§ **What you will do**:
Render the entries below as a numbered list, leaving out the blank lines.

§ **Records for the exercise**:
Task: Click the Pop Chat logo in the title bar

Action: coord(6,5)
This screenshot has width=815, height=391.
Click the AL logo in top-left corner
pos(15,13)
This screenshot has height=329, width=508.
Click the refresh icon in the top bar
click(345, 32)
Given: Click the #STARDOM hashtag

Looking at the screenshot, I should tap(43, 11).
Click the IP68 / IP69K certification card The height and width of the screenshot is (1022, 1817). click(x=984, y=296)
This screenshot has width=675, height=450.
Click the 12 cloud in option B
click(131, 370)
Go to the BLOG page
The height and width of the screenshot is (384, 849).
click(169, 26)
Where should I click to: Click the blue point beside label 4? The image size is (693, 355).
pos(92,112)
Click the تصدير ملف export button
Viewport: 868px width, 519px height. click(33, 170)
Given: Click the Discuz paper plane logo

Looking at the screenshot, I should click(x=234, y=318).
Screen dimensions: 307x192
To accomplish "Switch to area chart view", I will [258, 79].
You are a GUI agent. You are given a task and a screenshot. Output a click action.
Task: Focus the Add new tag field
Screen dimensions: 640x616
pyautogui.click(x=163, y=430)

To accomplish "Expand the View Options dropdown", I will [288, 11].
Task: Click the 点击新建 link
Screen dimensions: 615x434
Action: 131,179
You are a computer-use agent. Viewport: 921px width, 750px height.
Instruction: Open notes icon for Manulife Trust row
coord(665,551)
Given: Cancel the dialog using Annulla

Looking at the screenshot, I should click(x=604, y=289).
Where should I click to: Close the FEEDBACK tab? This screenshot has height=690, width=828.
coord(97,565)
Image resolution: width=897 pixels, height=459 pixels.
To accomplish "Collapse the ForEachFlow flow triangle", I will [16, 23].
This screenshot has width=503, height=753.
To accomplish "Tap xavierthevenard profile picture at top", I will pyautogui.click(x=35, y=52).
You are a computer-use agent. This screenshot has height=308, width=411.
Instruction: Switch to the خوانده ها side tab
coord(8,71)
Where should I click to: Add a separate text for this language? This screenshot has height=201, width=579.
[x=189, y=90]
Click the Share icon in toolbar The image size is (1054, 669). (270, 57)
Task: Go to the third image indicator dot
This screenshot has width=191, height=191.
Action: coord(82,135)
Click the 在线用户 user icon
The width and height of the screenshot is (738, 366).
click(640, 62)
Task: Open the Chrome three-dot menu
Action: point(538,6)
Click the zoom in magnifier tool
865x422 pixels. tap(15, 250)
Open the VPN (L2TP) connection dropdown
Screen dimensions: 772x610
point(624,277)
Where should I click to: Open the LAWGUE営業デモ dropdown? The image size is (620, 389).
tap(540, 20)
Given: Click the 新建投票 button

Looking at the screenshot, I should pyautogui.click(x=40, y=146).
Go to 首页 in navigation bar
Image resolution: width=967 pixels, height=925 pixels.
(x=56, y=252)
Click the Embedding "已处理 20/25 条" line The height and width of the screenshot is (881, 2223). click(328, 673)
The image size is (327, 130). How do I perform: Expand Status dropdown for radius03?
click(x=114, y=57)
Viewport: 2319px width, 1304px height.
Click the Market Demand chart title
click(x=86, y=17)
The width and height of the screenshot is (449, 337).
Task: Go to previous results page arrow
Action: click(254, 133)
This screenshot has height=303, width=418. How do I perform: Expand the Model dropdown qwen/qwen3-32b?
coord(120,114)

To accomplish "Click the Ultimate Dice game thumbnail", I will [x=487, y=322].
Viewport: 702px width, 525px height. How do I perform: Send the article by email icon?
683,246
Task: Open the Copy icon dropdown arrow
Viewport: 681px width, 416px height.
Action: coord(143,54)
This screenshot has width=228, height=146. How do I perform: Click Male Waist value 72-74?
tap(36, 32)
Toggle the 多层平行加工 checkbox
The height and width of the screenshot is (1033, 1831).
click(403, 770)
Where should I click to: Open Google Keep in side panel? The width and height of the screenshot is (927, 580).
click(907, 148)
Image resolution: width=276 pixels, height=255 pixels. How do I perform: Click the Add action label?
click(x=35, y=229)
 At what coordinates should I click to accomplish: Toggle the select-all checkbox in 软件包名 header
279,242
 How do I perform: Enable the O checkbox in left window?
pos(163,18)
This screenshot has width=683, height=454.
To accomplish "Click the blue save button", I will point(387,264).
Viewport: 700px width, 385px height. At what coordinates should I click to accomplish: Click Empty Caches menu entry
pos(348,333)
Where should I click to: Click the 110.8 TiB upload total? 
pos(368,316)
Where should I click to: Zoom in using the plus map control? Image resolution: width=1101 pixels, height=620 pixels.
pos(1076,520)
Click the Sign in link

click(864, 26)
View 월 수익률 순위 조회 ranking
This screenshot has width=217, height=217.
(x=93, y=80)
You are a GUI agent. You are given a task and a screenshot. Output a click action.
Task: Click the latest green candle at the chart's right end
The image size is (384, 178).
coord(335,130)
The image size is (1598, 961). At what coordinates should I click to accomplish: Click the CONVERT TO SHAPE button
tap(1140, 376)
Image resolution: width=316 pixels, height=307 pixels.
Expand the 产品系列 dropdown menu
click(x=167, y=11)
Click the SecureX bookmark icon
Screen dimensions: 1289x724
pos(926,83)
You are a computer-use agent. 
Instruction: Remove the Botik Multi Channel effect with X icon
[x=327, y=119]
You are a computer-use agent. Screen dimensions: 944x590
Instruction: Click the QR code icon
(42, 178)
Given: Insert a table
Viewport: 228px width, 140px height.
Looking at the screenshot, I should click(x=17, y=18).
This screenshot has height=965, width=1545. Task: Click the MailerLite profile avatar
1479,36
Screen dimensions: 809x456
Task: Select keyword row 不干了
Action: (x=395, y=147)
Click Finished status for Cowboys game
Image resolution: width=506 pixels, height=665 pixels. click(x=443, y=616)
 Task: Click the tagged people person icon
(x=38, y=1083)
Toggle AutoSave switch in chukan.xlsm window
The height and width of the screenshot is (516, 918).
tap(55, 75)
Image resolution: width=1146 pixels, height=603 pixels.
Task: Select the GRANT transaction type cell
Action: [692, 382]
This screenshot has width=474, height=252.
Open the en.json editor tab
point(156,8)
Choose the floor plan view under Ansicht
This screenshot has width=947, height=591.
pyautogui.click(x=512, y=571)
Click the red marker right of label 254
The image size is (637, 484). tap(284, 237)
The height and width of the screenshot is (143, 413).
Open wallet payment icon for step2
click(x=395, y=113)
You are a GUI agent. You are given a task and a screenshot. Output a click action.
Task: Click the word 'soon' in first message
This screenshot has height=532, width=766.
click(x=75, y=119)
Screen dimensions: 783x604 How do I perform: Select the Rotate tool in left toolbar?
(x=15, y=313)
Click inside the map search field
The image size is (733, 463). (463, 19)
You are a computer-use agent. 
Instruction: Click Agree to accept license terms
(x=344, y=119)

§ **Solution to the exercise**:
1. Task: Click the Pop Chat logo in the title bar
2. Action: coord(6,5)
3. This screenshot has width=815, height=391.
4. Click the AL logo in top-left corner
5. pos(15,13)
6. This screenshot has height=329, width=508.
7. Click the refresh icon in the top bar
8. click(345, 32)
9. Given: Click the #STARDOM hashtag
10. Looking at the screenshot, I should tap(43, 11).
11. Click the IP68 / IP69K certification card The height and width of the screenshot is (1022, 1817). click(x=984, y=296)
12. This screenshot has width=675, height=450.
13. Click the 12 cloud in option B
14. click(131, 370)
15. Go to the BLOG page
16. The height and width of the screenshot is (384, 849).
17. click(169, 26)
18. Where should I click to: Click the blue point beside label 4? The image size is (693, 355).
19. pos(92,112)
20. Click the تصدير ملف export button
21. Viewport: 868px width, 519px height. click(33, 170)
22. Given: Click the Discuz paper plane logo
23. Looking at the screenshot, I should click(x=234, y=318).
24. Screen dimensions: 307x192
25. To accomplish "Switch to area chart view", I will [258, 79].
26. You are a GUI agent. You are given a task and a screenshot. Output a click action.
27. Task: Focus the Add new tag field
28. Screen dimensions: 640x616
29. pyautogui.click(x=163, y=430)
30. To accomplish "Expand the View Options dropdown", I will [288, 11].
31. Task: Click the 点击新建 link
32. Screen dimensions: 615x434
33. Action: 131,179
34. You are a computer-use agent. Viewport: 921px width, 750px height.
35. Instruction: Open notes icon for Manulife Trust row
36. coord(665,551)
37. Given: Cancel the dialog using Annulla
38. Looking at the screenshot, I should click(x=604, y=289).
39. Where should I click to: Close the FEEDBACK tab? This screenshot has height=690, width=828.
40. coord(97,565)
41. Image resolution: width=897 pixels, height=459 pixels.
42. To accomplish "Collapse the ForEachFlow flow triangle", I will [16, 23].
43. This screenshot has width=503, height=753.
44. To accomplish "Tap xavierthevenard profile picture at top", I will pyautogui.click(x=35, y=52).
45. You are a computer-use agent. This screenshot has height=308, width=411.
46. Instruction: Switch to the خوانده ها side tab
47. coord(8,71)
48. Where should I click to: Add a separate text for this language? This screenshot has height=201, width=579.
49. [x=189, y=90]
50. Click the Share icon in toolbar The image size is (1054, 669). (270, 57)
51. Task: Go to the third image indicator dot
52. This screenshot has width=191, height=191.
53. Action: coord(82,135)
54. Click the 在线用户 user icon
55. The width and height of the screenshot is (738, 366).
56. click(640, 62)
57. Task: Open the Chrome three-dot menu
58. Action: point(538,6)
59. Click the zoom in magnifier tool
60. 865x422 pixels. tap(15, 250)
61. Open the VPN (L2TP) connection dropdown
62. Screen dimensions: 772x610
63. point(624,277)
64. Where should I click to: Open the LAWGUE営業デモ dropdown? The image size is (620, 389).
65. tap(540, 20)
66. Given: Click the 新建投票 button
67. Looking at the screenshot, I should pyautogui.click(x=40, y=146).
68. Go to 首页 in navigation bar
69. Image resolution: width=967 pixels, height=925 pixels.
70. (x=56, y=252)
71. Click the Embedding "已处理 20/25 条" line The height and width of the screenshot is (881, 2223). click(328, 673)
72. The image size is (327, 130). How do I perform: Expand Status dropdown for radius03?
73. click(x=114, y=57)
74. Viewport: 2319px width, 1304px height.
75. Click the Market Demand chart title
76. click(x=86, y=17)
77. The width and height of the screenshot is (449, 337).
78. Task: Go to previous results page arrow
79. Action: click(254, 133)
80. This screenshot has height=303, width=418. How do I perform: Expand the Model dropdown qwen/qwen3-32b?
81. coord(120,114)
82. To accomplish "Click the Ultimate Dice game thumbnail", I will [x=487, y=322].
83. Viewport: 702px width, 525px height. How do I perform: Send the article by email icon?
84. 683,246
85. Task: Open the Copy icon dropdown arrow
86. Viewport: 681px width, 416px height.
87. Action: coord(143,54)
88. This screenshot has width=228, height=146. How do I perform: Click Male Waist value 72-74?
89. tap(36, 32)
90. Toggle the 多层平行加工 checkbox
91. The height and width of the screenshot is (1033, 1831).
92. click(403, 770)
93. Where should I click to: Open Google Keep in side panel? The width and height of the screenshot is (927, 580).
94. click(907, 148)
95. Image resolution: width=276 pixels, height=255 pixels. How do I perform: Click the Add action label?
96. click(x=35, y=229)
97.  At what coordinates should I click to accomplish: Toggle the select-all checkbox in 软件包名 header
98. 279,242
99.  How do I perform: Enable the O checkbox in left window?
100. pos(163,18)
101. This screenshot has width=683, height=454.
102. To accomplish "Click the blue save button", I will point(387,264).
103. Viewport: 700px width, 385px height. At what coordinates should I click to accomplish: Click Empty Caches menu entry
104. pos(348,333)
105. Where should I click to: Click the 110.8 TiB upload total? 
106. pos(368,316)
107. Where should I click to: Zoom in using the plus map control? Image resolution: width=1101 pixels, height=620 pixels.
108. pos(1076,520)
109. Click the Sign in link
110. click(864, 26)
111. View 월 수익률 순위 조회 ranking
112. This screenshot has width=217, height=217.
113. (x=93, y=80)
114. You are a GUI agent. You are given a task and a screenshot. Output a click action.
115. Task: Click the latest green candle at the chart's right end
116. The image size is (384, 178).
117. coord(335,130)
118. The image size is (1598, 961). At what coordinates should I click to accomplish: Click the CONVERT TO SHAPE button
119. tap(1140, 376)
120. Image resolution: width=316 pixels, height=307 pixels.
121. Expand the 产品系列 dropdown menu
122. click(x=167, y=11)
123. Click the SecureX bookmark icon
124. Screen dimensions: 1289x724
125. pos(926,83)
126. You are a computer-use agent. 
127. Instruction: Remove the Botik Multi Channel effect with X icon
128. [x=327, y=119]
129. You are a computer-use agent. Screen dimensions: 944x590
130. Instruction: Click the QR code icon
131. (42, 178)
132. Given: Insert a table
133. Viewport: 228px width, 140px height.
134. Looking at the screenshot, I should click(x=17, y=18).
135. This screenshot has height=965, width=1545. Task: Click the MailerLite profile avatar
136. 1479,36
137. Screen dimensions: 809x456
138. Task: Select keyword row 不干了
139. Action: (x=395, y=147)
140. Click Finished status for Cowboys game
141. Image resolution: width=506 pixels, height=665 pixels. click(x=443, y=616)
142.  Task: Click the tagged people person icon
143. (x=38, y=1083)
144. Toggle AutoSave switch in chukan.xlsm window
145. The height and width of the screenshot is (516, 918).
146. tap(55, 75)
147. Image resolution: width=1146 pixels, height=603 pixels.
148. Task: Select the GRANT transaction type cell
149. Action: [692, 382]
150. This screenshot has width=474, height=252.
151. Open the en.json editor tab
152. point(156,8)
153. Choose the floor plan view under Ansicht
154. This screenshot has width=947, height=591.
155. pyautogui.click(x=512, y=571)
156. Click the red marker right of label 254
157. The image size is (637, 484). tap(284, 237)
158. The height and width of the screenshot is (143, 413).
159. Open wallet payment icon for step2
160. click(x=395, y=113)
161. You are a GUI agent. You are given a task and a screenshot. Output a click action.
162. Task: Click the word 'soon' in first message
163. This screenshot has height=532, width=766.
164. click(x=75, y=119)
165. Screen dimensions: 783x604 How do I perform: Select the Rotate tool in left toolbar?
166. (x=15, y=313)
167. Click inside the map search field
168. The image size is (733, 463). (463, 19)
169. You are a computer-use agent. 
170. Instruction: Click Agree to accept license terms
171. (x=344, y=119)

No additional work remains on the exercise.